GE Renewable Energy has bagged what it says is the “largest combined onshore wind project” in its history to provide wind turbines for a set of three wind farms privately held sustainable energy firm Invenergy is developing in north-central Oklahoma.
Invenergy’s 1.48-GW North Central Wind Energy Facilities include the 999-MW Traverse Wind Energy Center, the 287-MW Maverick Wind Energy Center, and the 199-MW Sundance Wind Energy Center. All will be sited in north-central Oklahoma.
The Traverse facility is poised to become the largest wind farm in the country if it goes online as scheduled between December 2021 and April 2022. Maverick is slated to be completed in December 2021, and Sundance is scheduled to be completed early this year. All three projects will be jointly owned by American Electric Power (AEP) subsidiaries Public Service Co. of Oklahoma (PSO) and Southwestern Electric Power Co. (SWEPCO) once they are completed.
According to AEP, PSO received approval from Oklahoma regulators and SWEPCO received approval from regulators in Arkansas and Louisiana to acquire the North Central Wind Energy Facilities on a fixed-cost turnkey basis at completion in 2020. Both the Arkansas Public Service Commission and the Louisiana Public Service Commission approved the flex-up option, agreeing to acquire the Texas portion, which the Public Utilities Commission of Texas denied. “PSO will own 45.5% and SWEPCo will own 54.5% of the project, which will cost approximately $2 billion,” AEP said.
Progress for the massive project in light of the COVID pandemic, which pressured global wind turbine supply chains, is notable, as Invenergy pointed out on Wednesday. “It is critical that Invenergy work with trusted partners as we develop and build the North Central Wind Energy Facilities; including Traverse, the largest wind farm in the country, and especially during the COVID-19 pandemic,” said Jim Shield, EVP and Chief Commercial Officer at Invenergy.
The project specifically benefited from notice by the Internal Revenue Service (IRS) in May 2020 that extended “Continuity Safe Harbor” deadlines for qualifying renewable energy projects that began construction in 2016 and 2017 by one year in light of the pandemic. “Provided that each facility does satisfy the Continuity Safe Harbor, under the current IRS guidance, the 199-MW wind facility will qualify for 100% of the federal PTC [production tax credit], and the remaining two wind facilities, totaling 1,286 MWs, will qualify for 80% of the federal PTC,” said AEP.

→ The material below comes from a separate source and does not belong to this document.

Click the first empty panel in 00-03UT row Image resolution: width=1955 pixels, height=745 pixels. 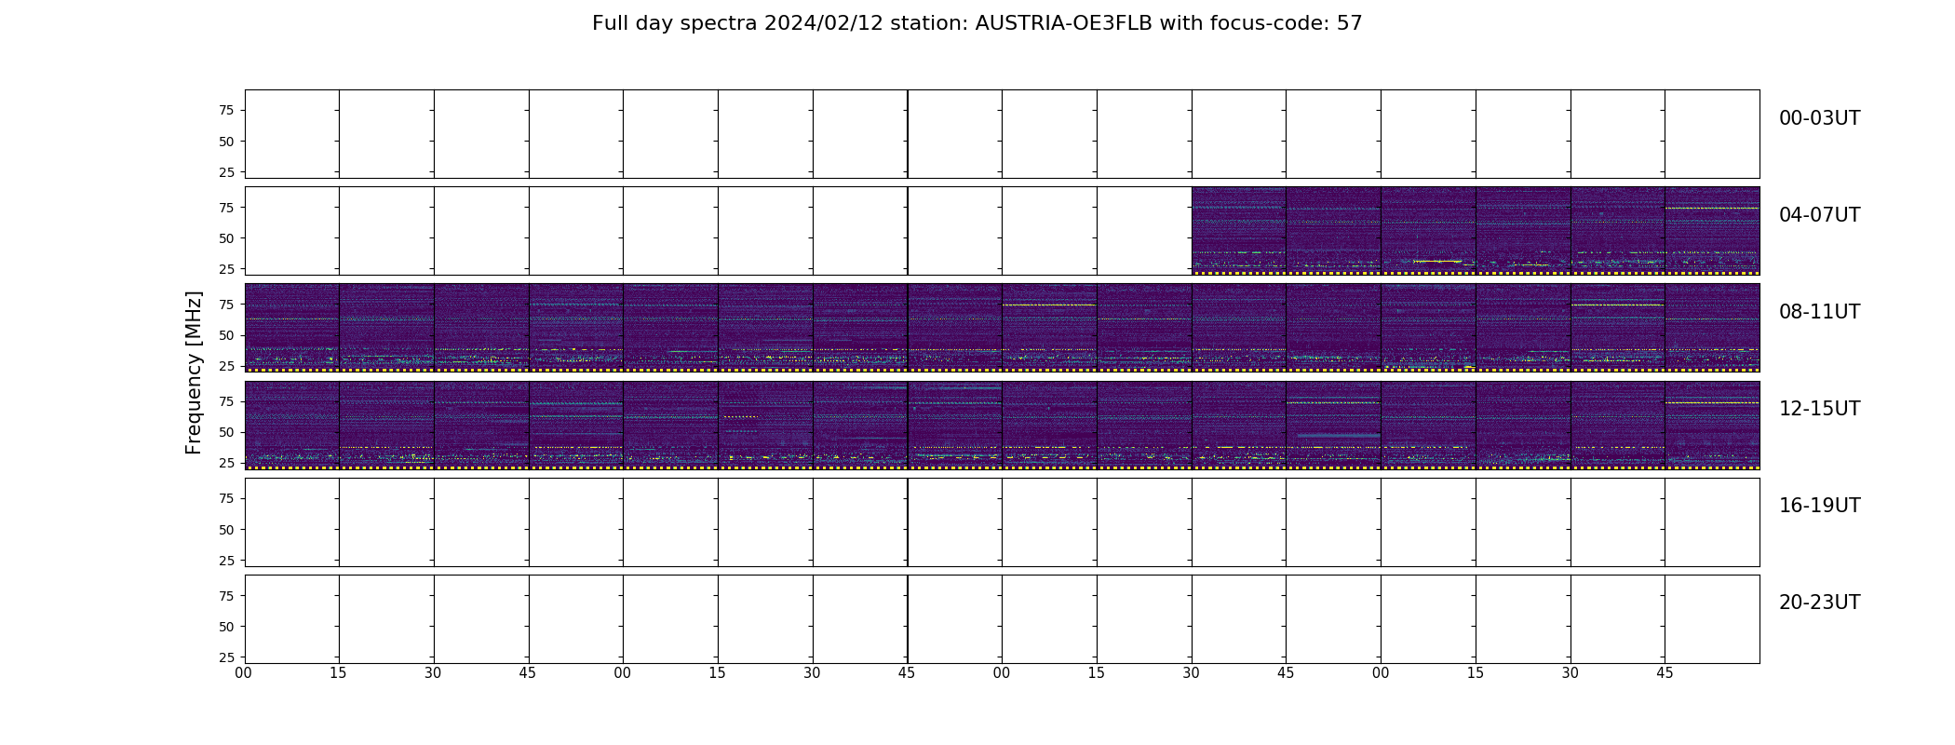(x=292, y=134)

Under the agreement announced on March 31, GE Renewable Energy “will deliver 492 x 2.X-127s and 39 x 2.X-116 turbines with varying nameplates and hub heights.” The North Central Wind project is the second onshore project in the Western Hemisphere that is larger than 1 GW that GE will build out continuously, noted Tim White, CEO of GE Renewable Energy’s Onshore Wind Americas business. The uptick in larger projects reinforces “both the demand for clean, renewable wind energy and GE’s strong position in the market,” he said.
In a statement, GE pointed to recent recognition by the American Clean Power Association (ACPA)—an organization known until January as the American Wind Energy Association—as the top manufacturer of wind turbines in the U.S. in 2020 for the third year in a row.
“Of the total onshore wind installed nationwide, ACPA reported that GE technology was deployed in 53% of new capacity additions, as well as in 31% of new projects under construction or in advanced development that have selected an OEM [original equipment manufacturer],” the company said.